Ms. Park and Mr. Lee “can never make any appeal even though they meet a miserable dog’s death anytime, at any place and by whatever methods from this moment,” the statement said.
There was no immediate response from Ms. Park, who has been incarcerated since she was forced out on corruption charges in March, or from the National Intelligence Service. But the South Korea spy agency has denied trying to assassinate Mr. Kim.
North Korea said Ms. Park had endorsed an “operation to replace the supreme leadership of the North” since late 2015. It said the plot involved Mr. Kim’s assassination, which it said South Korean agents had planned to disguise as a “car or train accident.” But the plot was eventually abandoned after Ms. Park was impeached in a corruption scandal, North Korea said.
The statement provided no further details of the supposed plot. But on Monday, the Japanese newspaper Asahi, quoting anonymous sources, reported that Ms. Park had approved a plan for the National Intelligence Service to overturn Mr. Kim’s government in 2015.
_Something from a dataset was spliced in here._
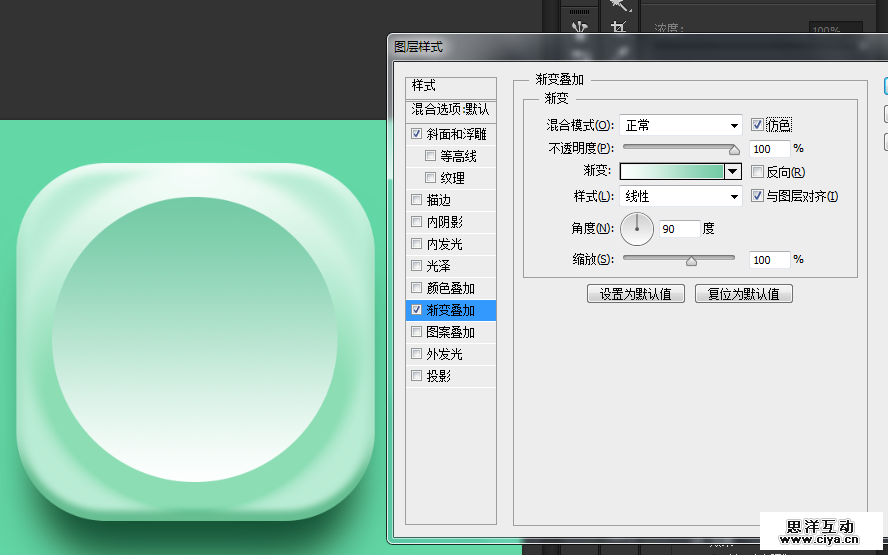This screenshot has width=888, height=555.
Task: Click the 设置为默认值 button
Action: pos(635,294)
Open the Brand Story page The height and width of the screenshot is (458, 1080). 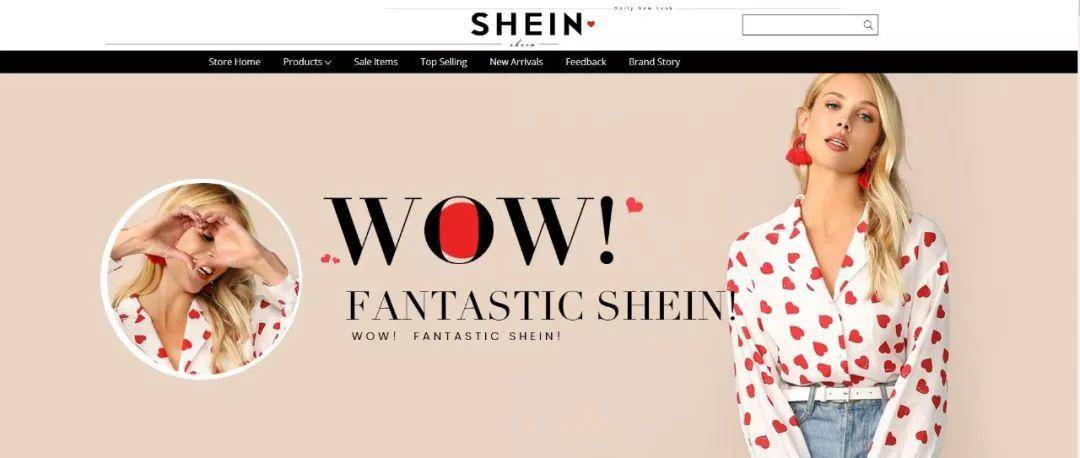(654, 62)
The spy agency has called the report groundless.
Ms. Park’s truncated term in office was punctuated by a spike in tension with North Korea, which had once tried to assassinate her father when he was the dictator of South Korea nearly a half-century ago.
Mr. Kim has accelerated the North’s nuclear weapons program with a torrent of bomb and ballistic missile tests, threatening South Korea and the United States with a “nuclear sword of justice.”
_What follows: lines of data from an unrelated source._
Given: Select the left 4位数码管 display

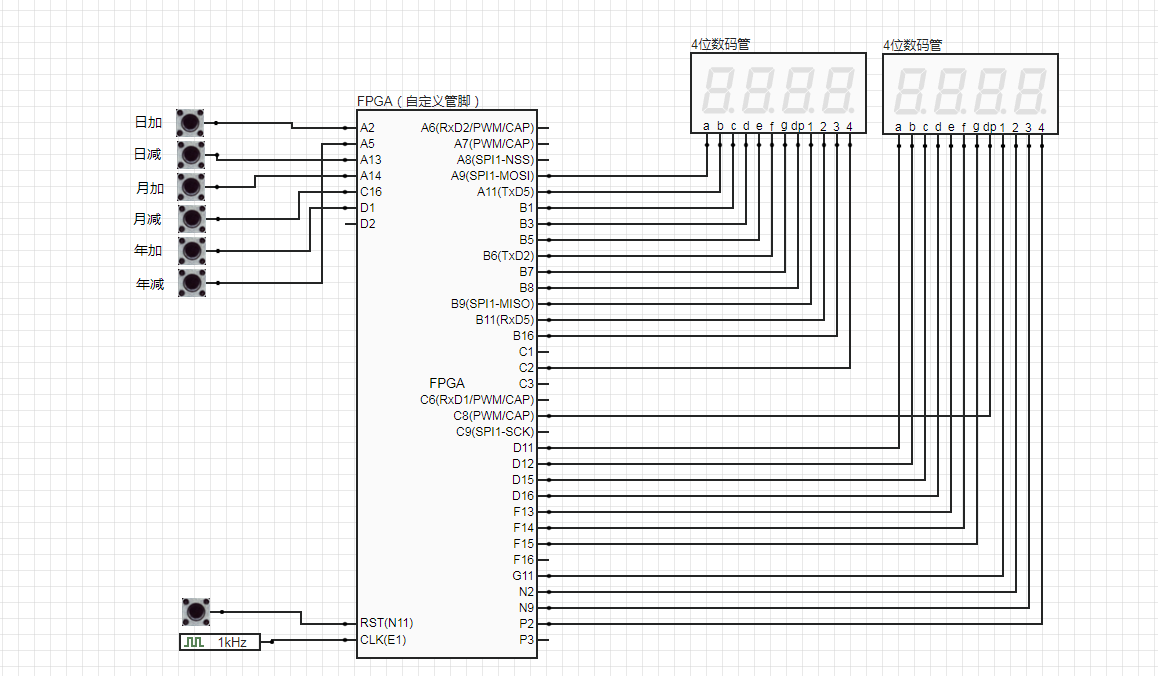Looking at the screenshot, I should point(778,93).
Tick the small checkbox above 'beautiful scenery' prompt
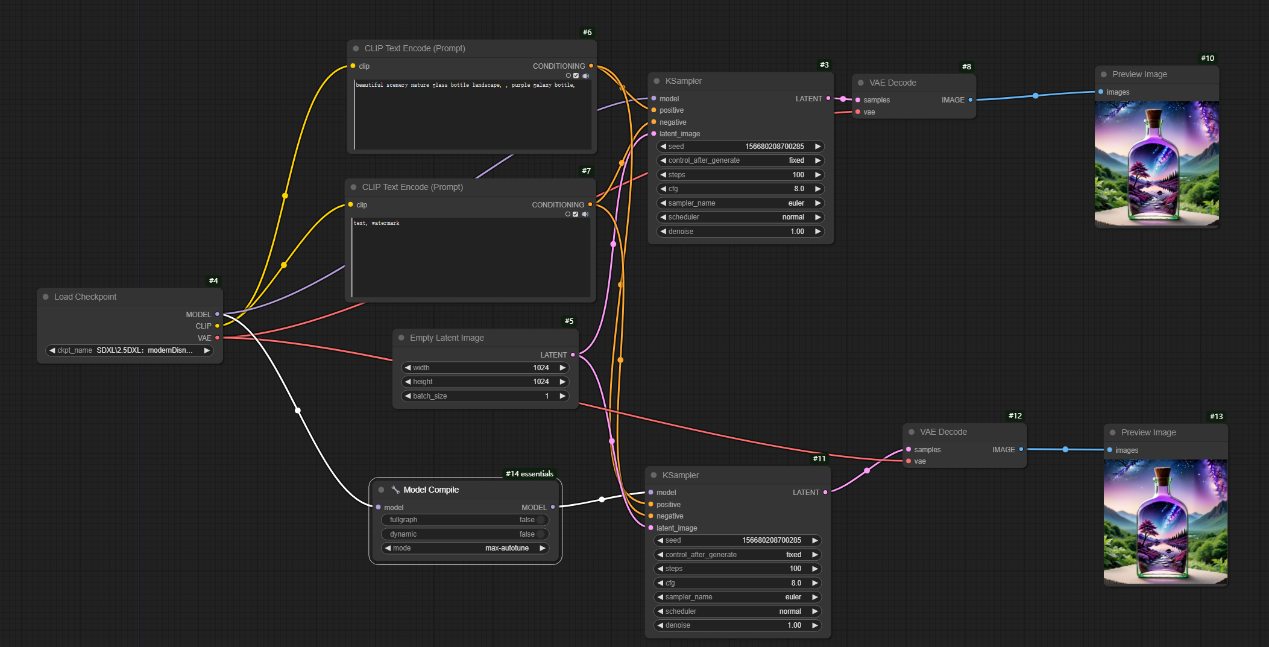The width and height of the screenshot is (1269, 647). [577, 75]
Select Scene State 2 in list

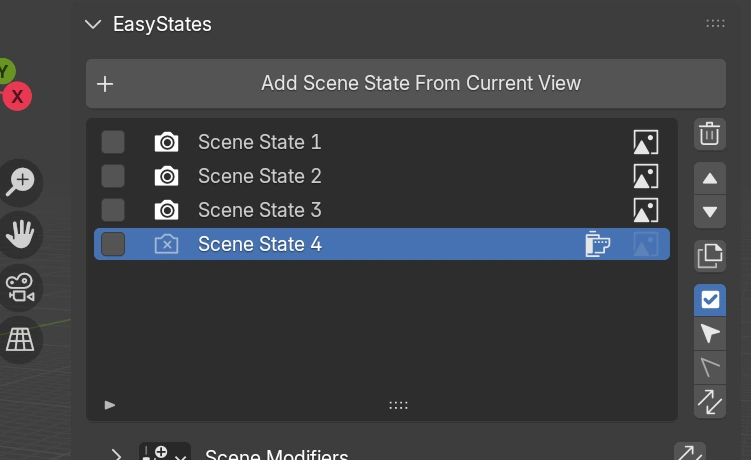tap(260, 176)
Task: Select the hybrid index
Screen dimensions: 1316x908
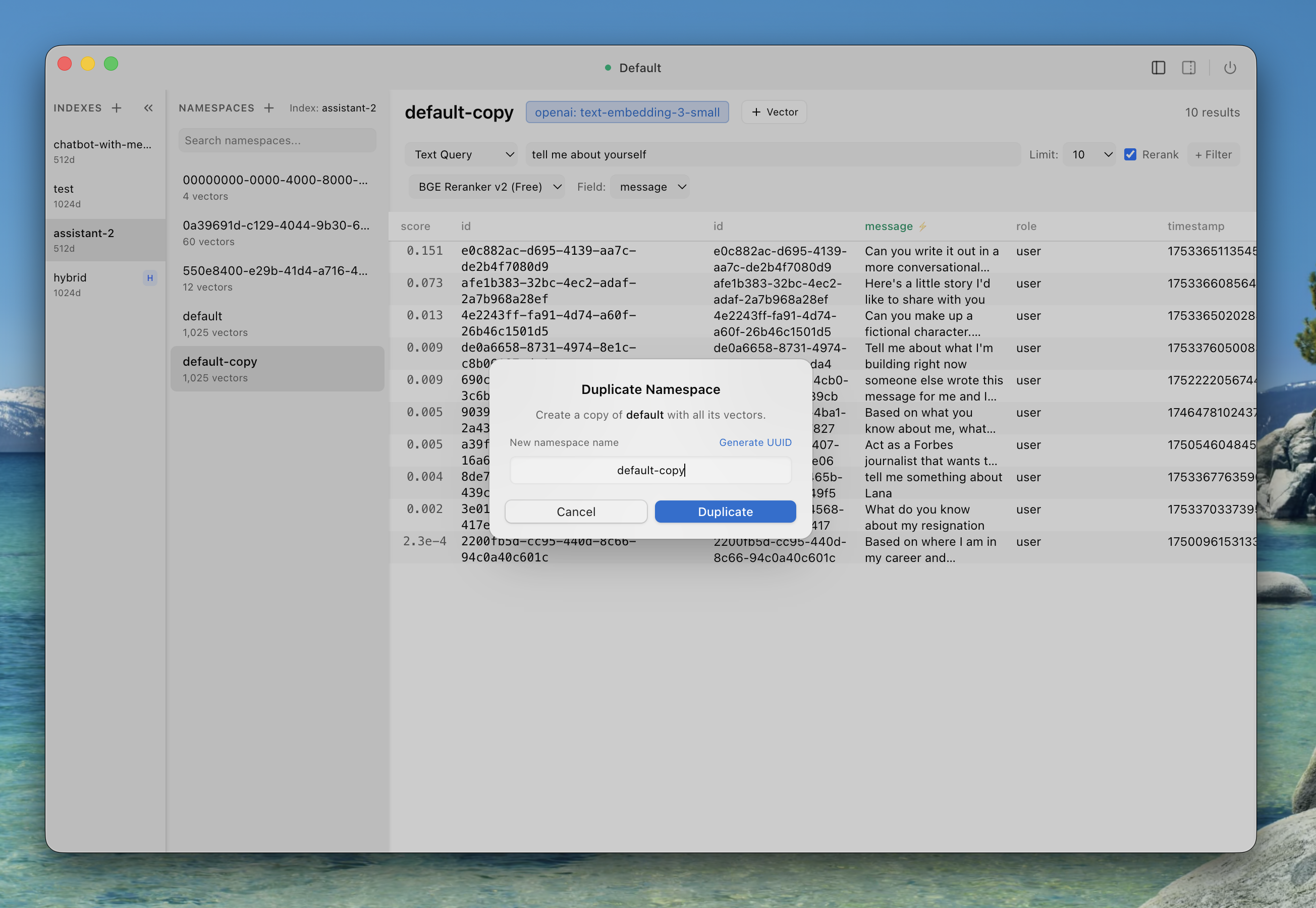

Ms. Park was an advocate of tough sanctions against the North while it fulminated, calling her a “snake” and a “prostitute.”
Mr. Kim, grandson of North Korea’s founder, Kim Il-sung, runs an autocracy especially sensitive to any hint of threat to its leader. North Korea is widely believed to have been responsible for the brazen hacking of Sony Pictures in 2014 as retaliation for “The Interview,” a fictional American film centered around a plot to assassinate Mr. Kim. Although North Korea is known to have tried to assassinate South Korean leaders at least twice, it is highly unusual for the North to claim to be a victim of a South Korean plot.